---- Extracted information
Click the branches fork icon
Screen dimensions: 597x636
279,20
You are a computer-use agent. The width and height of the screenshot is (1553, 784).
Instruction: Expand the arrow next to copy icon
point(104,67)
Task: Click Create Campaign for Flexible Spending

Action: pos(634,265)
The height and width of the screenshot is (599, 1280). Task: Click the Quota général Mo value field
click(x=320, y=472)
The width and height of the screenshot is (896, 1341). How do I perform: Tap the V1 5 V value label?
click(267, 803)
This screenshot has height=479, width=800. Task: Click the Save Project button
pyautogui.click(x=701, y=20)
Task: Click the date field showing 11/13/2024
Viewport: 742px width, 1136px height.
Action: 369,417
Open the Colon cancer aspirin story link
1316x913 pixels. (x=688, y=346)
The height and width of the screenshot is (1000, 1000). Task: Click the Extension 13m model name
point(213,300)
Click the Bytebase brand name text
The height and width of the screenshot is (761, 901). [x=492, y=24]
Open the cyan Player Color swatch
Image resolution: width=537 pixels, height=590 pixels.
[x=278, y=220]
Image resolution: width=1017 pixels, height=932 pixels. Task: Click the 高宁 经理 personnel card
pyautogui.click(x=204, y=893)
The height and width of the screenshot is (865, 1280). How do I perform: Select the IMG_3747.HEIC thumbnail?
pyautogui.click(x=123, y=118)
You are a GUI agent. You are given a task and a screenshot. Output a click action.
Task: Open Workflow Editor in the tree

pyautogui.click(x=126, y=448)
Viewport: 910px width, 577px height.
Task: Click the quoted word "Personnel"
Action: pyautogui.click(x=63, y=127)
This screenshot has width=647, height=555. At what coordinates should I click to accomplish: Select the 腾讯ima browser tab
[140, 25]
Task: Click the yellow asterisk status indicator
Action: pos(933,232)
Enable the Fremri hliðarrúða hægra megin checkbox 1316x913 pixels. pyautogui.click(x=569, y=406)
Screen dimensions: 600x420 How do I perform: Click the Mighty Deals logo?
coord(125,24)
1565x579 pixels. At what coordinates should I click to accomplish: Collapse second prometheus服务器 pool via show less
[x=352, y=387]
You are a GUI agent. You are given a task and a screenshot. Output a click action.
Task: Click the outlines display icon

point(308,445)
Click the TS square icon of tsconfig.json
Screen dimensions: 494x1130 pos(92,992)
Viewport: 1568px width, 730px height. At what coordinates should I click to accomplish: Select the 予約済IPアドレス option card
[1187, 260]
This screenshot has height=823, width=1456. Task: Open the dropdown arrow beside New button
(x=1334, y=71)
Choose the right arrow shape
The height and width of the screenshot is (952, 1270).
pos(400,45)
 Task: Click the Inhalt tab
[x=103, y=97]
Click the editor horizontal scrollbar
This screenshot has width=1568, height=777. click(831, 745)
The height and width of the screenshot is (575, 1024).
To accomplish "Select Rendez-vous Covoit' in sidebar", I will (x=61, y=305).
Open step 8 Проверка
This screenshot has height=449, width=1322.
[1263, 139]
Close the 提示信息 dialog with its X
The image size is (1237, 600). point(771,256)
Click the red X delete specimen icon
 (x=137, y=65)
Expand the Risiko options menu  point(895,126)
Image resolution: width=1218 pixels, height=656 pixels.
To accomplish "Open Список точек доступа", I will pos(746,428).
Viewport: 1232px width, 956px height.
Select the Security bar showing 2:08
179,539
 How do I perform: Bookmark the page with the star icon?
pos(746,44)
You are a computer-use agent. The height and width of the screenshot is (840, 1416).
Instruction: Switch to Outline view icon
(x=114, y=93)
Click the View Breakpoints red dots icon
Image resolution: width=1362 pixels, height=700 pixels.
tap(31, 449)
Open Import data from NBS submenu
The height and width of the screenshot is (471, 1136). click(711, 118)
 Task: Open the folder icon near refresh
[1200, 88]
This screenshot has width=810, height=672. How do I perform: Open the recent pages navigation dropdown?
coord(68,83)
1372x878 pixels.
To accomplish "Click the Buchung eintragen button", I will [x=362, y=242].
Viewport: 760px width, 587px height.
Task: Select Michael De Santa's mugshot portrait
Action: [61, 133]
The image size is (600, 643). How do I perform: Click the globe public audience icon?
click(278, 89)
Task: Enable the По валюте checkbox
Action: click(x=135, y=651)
--------
What is being asked »
Would you repeat each of the records above exactly?

Task response »
Click the branches fork icon
Screen dimensions: 597x636
279,20
You are a computer-use agent. The width and height of the screenshot is (1553, 784).
Instruction: Expand the arrow next to copy icon
point(104,67)
Task: Click Create Campaign for Flexible Spending

Action: pos(634,265)
The height and width of the screenshot is (599, 1280). Task: Click the Quota général Mo value field
click(x=320, y=472)
The width and height of the screenshot is (896, 1341). How do I perform: Tap the V1 5 V value label?
click(267, 803)
This screenshot has height=479, width=800. Task: Click the Save Project button
pyautogui.click(x=701, y=20)
Task: Click the date field showing 11/13/2024
Viewport: 742px width, 1136px height.
Action: 369,417
Open the Colon cancer aspirin story link
1316x913 pixels. (x=688, y=346)
The height and width of the screenshot is (1000, 1000). Task: Click the Extension 13m model name
point(213,300)
Click the Bytebase brand name text
The height and width of the screenshot is (761, 901). [x=492, y=24]
Open the cyan Player Color swatch
Image resolution: width=537 pixels, height=590 pixels.
[x=278, y=220]
Image resolution: width=1017 pixels, height=932 pixels. Task: Click the 高宁 经理 personnel card
pyautogui.click(x=204, y=893)
The height and width of the screenshot is (865, 1280). How do I perform: Select the IMG_3747.HEIC thumbnail?
pyautogui.click(x=123, y=118)
You are a GUI agent. You are given a task and a screenshot. Output a click action.
Task: Open Workflow Editor in the tree

pyautogui.click(x=126, y=448)
Viewport: 910px width, 577px height.
Task: Click the quoted word "Personnel"
Action: pyautogui.click(x=63, y=127)
This screenshot has width=647, height=555. At what coordinates should I click to accomplish: Select the 腾讯ima browser tab
[140, 25]
Task: Click the yellow asterisk status indicator
Action: pos(933,232)
Enable the Fremri hliðarrúða hægra megin checkbox 1316x913 pixels. pyautogui.click(x=569, y=406)
Screen dimensions: 600x420 How do I perform: Click the Mighty Deals logo?
coord(125,24)
1565x579 pixels. At what coordinates should I click to accomplish: Collapse second prometheus服务器 pool via show less
[x=352, y=387]
You are a GUI agent. You are given a task and a screenshot. Output a click action.
Task: Click the outlines display icon

point(308,445)
Click the TS square icon of tsconfig.json
Screen dimensions: 494x1130 pos(92,992)
Viewport: 1568px width, 730px height. At what coordinates should I click to accomplish: Select the 予約済IPアドレス option card
[1187, 260]
This screenshot has height=823, width=1456. Task: Open the dropdown arrow beside New button
(x=1334, y=71)
Choose the right arrow shape
The height and width of the screenshot is (952, 1270).
pos(400,45)
 Task: Click the Inhalt tab
[x=103, y=97]
Click the editor horizontal scrollbar
This screenshot has width=1568, height=777. click(831, 745)
The height and width of the screenshot is (575, 1024).
To accomplish "Select Rendez-vous Covoit' in sidebar", I will (x=61, y=305).
Open step 8 Проверка
This screenshot has height=449, width=1322.
[1263, 139]
Close the 提示信息 dialog with its X
The image size is (1237, 600). point(771,256)
Click the red X delete specimen icon
 (x=137, y=65)
Expand the Risiko options menu  point(895,126)
Image resolution: width=1218 pixels, height=656 pixels.
To accomplish "Open Список точек доступа", I will pos(746,428).
Viewport: 1232px width, 956px height.
Select the Security bar showing 2:08
179,539
 How do I perform: Bookmark the page with the star icon?
pos(746,44)
You are a computer-use agent. The height and width of the screenshot is (840, 1416).
Instruction: Switch to Outline view icon
(x=114, y=93)
Click the View Breakpoints red dots icon
Image resolution: width=1362 pixels, height=700 pixels.
tap(31, 449)
Open Import data from NBS submenu
The height and width of the screenshot is (471, 1136). click(711, 118)
 Task: Open the folder icon near refresh
[1200, 88]
This screenshot has width=810, height=672. How do I perform: Open the recent pages navigation dropdown?
coord(68,83)
1372x878 pixels.
To accomplish "Click the Buchung eintragen button", I will [x=362, y=242].
Viewport: 760px width, 587px height.
Task: Select Michael De Santa's mugshot portrait
Action: [61, 133]
The image size is (600, 643). How do I perform: Click the globe public audience icon?
click(278, 89)
Task: Enable the По валюте checkbox
Action: click(x=135, y=651)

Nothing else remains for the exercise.